> **WHAT TO PRODUCE**:
Repeat the data below exactly. Include each line.

[RECORD SET — start]

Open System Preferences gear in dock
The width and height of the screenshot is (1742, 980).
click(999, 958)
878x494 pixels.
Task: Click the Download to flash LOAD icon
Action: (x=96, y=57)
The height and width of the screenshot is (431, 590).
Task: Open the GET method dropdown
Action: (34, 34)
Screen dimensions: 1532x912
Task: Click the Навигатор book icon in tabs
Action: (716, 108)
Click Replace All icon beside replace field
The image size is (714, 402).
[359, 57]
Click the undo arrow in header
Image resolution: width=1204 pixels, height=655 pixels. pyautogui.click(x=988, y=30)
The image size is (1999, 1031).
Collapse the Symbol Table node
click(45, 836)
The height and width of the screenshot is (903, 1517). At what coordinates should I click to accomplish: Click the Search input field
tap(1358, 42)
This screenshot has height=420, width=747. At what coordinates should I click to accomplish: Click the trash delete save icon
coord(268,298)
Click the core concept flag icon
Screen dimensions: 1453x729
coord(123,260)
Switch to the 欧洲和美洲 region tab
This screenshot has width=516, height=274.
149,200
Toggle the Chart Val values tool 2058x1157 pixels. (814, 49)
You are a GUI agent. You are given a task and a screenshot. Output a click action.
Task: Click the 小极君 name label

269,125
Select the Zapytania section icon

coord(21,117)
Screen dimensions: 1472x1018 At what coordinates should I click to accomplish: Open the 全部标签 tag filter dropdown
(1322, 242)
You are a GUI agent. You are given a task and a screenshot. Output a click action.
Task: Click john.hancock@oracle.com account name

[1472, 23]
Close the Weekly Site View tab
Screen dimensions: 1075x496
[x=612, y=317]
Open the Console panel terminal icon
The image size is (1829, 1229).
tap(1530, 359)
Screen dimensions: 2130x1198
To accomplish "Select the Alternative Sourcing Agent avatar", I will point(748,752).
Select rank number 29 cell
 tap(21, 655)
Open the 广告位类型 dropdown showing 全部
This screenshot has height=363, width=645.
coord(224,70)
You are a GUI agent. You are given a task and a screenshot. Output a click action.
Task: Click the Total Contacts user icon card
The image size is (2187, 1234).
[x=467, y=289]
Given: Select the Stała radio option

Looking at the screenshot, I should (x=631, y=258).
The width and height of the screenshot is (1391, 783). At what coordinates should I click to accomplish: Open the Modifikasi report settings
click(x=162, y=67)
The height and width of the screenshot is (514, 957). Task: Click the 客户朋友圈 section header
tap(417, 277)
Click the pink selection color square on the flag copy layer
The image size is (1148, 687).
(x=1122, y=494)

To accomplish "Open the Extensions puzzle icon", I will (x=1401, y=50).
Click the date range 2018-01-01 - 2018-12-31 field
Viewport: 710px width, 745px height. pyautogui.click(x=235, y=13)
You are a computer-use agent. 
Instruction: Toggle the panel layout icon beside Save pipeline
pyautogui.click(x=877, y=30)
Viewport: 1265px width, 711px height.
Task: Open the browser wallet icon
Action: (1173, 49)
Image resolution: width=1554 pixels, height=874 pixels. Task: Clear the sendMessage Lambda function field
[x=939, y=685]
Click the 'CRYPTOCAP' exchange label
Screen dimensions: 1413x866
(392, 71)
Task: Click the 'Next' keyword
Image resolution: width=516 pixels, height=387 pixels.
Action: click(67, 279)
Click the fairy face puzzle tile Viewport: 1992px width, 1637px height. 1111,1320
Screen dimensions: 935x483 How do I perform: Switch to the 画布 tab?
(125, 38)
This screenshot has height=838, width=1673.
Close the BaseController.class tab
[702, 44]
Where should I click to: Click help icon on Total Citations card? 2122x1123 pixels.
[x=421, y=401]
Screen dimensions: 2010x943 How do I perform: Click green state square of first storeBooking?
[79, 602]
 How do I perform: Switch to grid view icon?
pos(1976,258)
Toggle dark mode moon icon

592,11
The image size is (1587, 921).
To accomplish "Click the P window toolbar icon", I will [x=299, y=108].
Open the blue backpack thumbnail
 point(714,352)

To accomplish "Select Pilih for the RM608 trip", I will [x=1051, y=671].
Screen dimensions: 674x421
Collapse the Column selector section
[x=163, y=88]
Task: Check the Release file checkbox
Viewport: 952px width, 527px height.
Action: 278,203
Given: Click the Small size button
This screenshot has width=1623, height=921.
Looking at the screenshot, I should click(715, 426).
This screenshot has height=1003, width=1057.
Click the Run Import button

[RECORD SET — finish]

> **SOLUTION BELOW**:
Open System Preferences gear in dock
The width and height of the screenshot is (1742, 980).
click(999, 958)
878x494 pixels.
Task: Click the Download to flash LOAD icon
Action: (x=96, y=57)
The height and width of the screenshot is (431, 590).
Task: Open the GET method dropdown
Action: (34, 34)
Screen dimensions: 1532x912
Task: Click the Навигатор book icon in tabs
Action: (716, 108)
Click Replace All icon beside replace field
The image size is (714, 402).
[359, 57]
Click the undo arrow in header
Image resolution: width=1204 pixels, height=655 pixels. pyautogui.click(x=988, y=30)
The image size is (1999, 1031).
Collapse the Symbol Table node
click(45, 836)
The height and width of the screenshot is (903, 1517). At what coordinates should I click to accomplish: Click the Search input field
tap(1358, 42)
This screenshot has height=420, width=747. At what coordinates should I click to accomplish: Click the trash delete save icon
coord(268,298)
Click the core concept flag icon
Screen dimensions: 1453x729
coord(123,260)
Switch to the 欧洲和美洲 region tab
This screenshot has width=516, height=274.
149,200
Toggle the Chart Val values tool 2058x1157 pixels. (814, 49)
You are a GUI agent. You are given a task and a screenshot. Output a click action.
Task: Click the 小极君 name label

269,125
Select the Zapytania section icon

coord(21,117)
Screen dimensions: 1472x1018 At what coordinates should I click to accomplish: Open the 全部标签 tag filter dropdown
(1322, 242)
You are a GUI agent. You are given a task and a screenshot. Output a click action.
Task: Click john.hancock@oracle.com account name

[1472, 23]
Close the Weekly Site View tab
Screen dimensions: 1075x496
[x=612, y=317]
Open the Console panel terminal icon
The image size is (1829, 1229).
tap(1530, 359)
Screen dimensions: 2130x1198
To accomplish "Select the Alternative Sourcing Agent avatar", I will point(748,752).
Select rank number 29 cell
 tap(21, 655)
Open the 广告位类型 dropdown showing 全部
This screenshot has height=363, width=645.
coord(224,70)
You are a GUI agent. You are given a task and a screenshot. Output a click action.
Task: Click the Total Contacts user icon card
The image size is (2187, 1234).
[x=467, y=289]
Given: Select the Stała radio option

Looking at the screenshot, I should (x=631, y=258).
The width and height of the screenshot is (1391, 783). At what coordinates should I click to accomplish: Open the Modifikasi report settings
click(x=162, y=67)
The height and width of the screenshot is (514, 957). Task: Click the 客户朋友圈 section header
tap(417, 277)
Click the pink selection color square on the flag copy layer
The image size is (1148, 687).
(x=1122, y=494)

To accomplish "Open the Extensions puzzle icon", I will (x=1401, y=50).
Click the date range 2018-01-01 - 2018-12-31 field
Viewport: 710px width, 745px height. pyautogui.click(x=235, y=13)
You are a computer-use agent. 
Instruction: Toggle the panel layout icon beside Save pipeline
pyautogui.click(x=877, y=30)
Viewport: 1265px width, 711px height.
Task: Open the browser wallet icon
Action: (1173, 49)
Image resolution: width=1554 pixels, height=874 pixels. Task: Clear the sendMessage Lambda function field
[x=939, y=685]
Click the 'CRYPTOCAP' exchange label
Screen dimensions: 1413x866
(392, 71)
Task: Click the 'Next' keyword
Image resolution: width=516 pixels, height=387 pixels.
Action: click(67, 279)
Click the fairy face puzzle tile Viewport: 1992px width, 1637px height. 1111,1320
Screen dimensions: 935x483 How do I perform: Switch to the 画布 tab?
(125, 38)
This screenshot has height=838, width=1673.
Close the BaseController.class tab
[702, 44]
Where should I click to: Click help icon on Total Citations card? 2122x1123 pixels.
[x=421, y=401]
Screen dimensions: 2010x943 How do I perform: Click green state square of first storeBooking?
[79, 602]
 How do I perform: Switch to grid view icon?
pos(1976,258)
Toggle dark mode moon icon

592,11
The image size is (1587, 921).
To accomplish "Click the P window toolbar icon", I will [x=299, y=108].
Open the blue backpack thumbnail
 point(714,352)

To accomplish "Select Pilih for the RM608 trip", I will [x=1051, y=671].
Screen dimensions: 674x421
Collapse the Column selector section
[x=163, y=88]
Task: Check the Release file checkbox
Viewport: 952px width, 527px height.
Action: 278,203
Given: Click the Small size button
This screenshot has width=1623, height=921.
Looking at the screenshot, I should click(715, 426).
This screenshot has height=1003, width=1057.
Click the Run Import button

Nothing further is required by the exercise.